We have hundreds and hundreds of locations deployed, and in almost every instance, the avoided cost of construction and electric work is greater than the cost of our product. So from -day one, you get [savings], because you didn’t spend money digging trenches and pouring concrete and doing all that sort of stuff. And then of course you get a lifetime of free energy. If you avoid the cost of construction and electric work, you don’t even need to amortize the equipment anymore, and your cost of energy is zero. Think about that. Now you’re putting fuel into your fleet vehicles as a zero unit. That’s the first time that’s ever happened since horses, when the unit of energy was blades of grass, and even that wasn’t always free.

Even though EVs are more efficient, there’s nowhere near enough power on the grid. But it’s not just at the grid level, it is also at the substation level and even at the lot level. We have customers, for example, who have already installed grid-tied EV chargers, then more EVs come to their sites, so they need to put more chargers in. And...the contractor says, “We can’t do it, because you’ve already used up all your available circuit capacity on that site.”

So then that customer is faced with either an incredibly expensive circuit upgrade—transformers, everything else, if that’s even possible. Or they’re going to go to the utility to upgrade at the substation. And of course, that only works until all the substations have too much capacity. So there’s a whole bunch of capacity reasons customers come to us. They don’t have to worry about any of that. There’s no planning, no permission. It’s like Lego—if you want more, just add more blocks.

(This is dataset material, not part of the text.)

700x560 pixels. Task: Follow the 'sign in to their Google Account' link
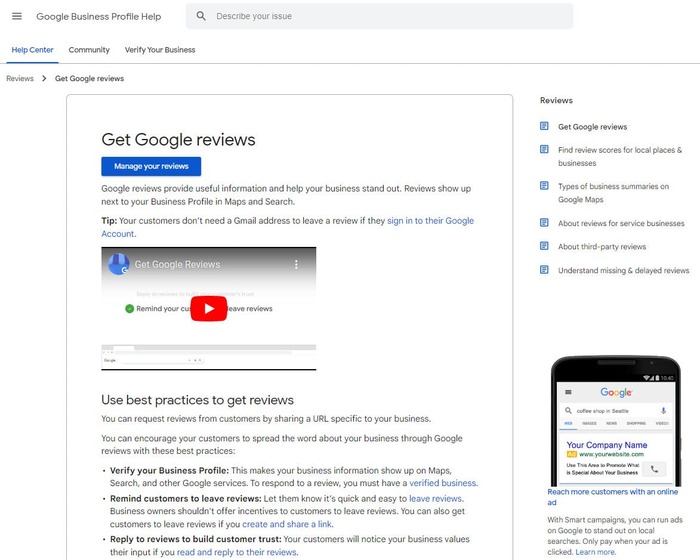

Charged: What’s the price of one EV ARC?

Desmond: They start at $59,400. And remember that’s an all-in price, no construction, no permit process, and you’ll never get a utility bill. The average selling price is probably about $65,000. And the difference is that we put differing levels of battery storage in the products depending on what the customer’s needs are. Some customers need more battery storage than others.

So, let’s say average selling price is $65,000. And in almost every instance where we’ve deployed across the US and even a little bit internationally, that was less than the cost of trenching, concrete work, planning, permitting, electrical infrastructure and everything else that would’ve been required to put the chargers where we were deployed. And then the unit of energy thereafter is zero.

Charged: Tell me about disaster relief, because we just had a big hurricane here in Florida. I was down in Lee County a while ago, trying to help out. I understand that you have three EV ARCs deployed in Florida right now.

Desmond: Yes. The fact is, whether we like it or not, these types of events are becoming more frequent and more severe, so we made some significant improvements to the EV ARC over the last couple of years. Previously, our electronics and our battery storage were mounted at ground level in an enclosure, which is common in the industry. We have migrated all of that into the canopy, which tracks and follows the sun, so now anything that matters on the EV ARC is 9.5 feet above grade. We can survive an inundation of 9.5 feet without any ill effects to the product at all.

Furthermore, the product is currently independently rated for 125 mph wind speeds, and we’ll soon be rated for 150. But here’s the good news: We were in the Caribbean for Irma and Maria, and our products in those storms survived Category 5, 185 mph winds. It’s fantastically robust.

In disasters, the first thing you lose is grid power. We also have emergency power panels built into the units and those are also 10 feet above grade. So first responders, EMS, police can come and connect life-saving equipment to that emergency power panel—not just charge their vehicles, but also take power off the units to do other things like running ventilation, medical equipment, radios and other things.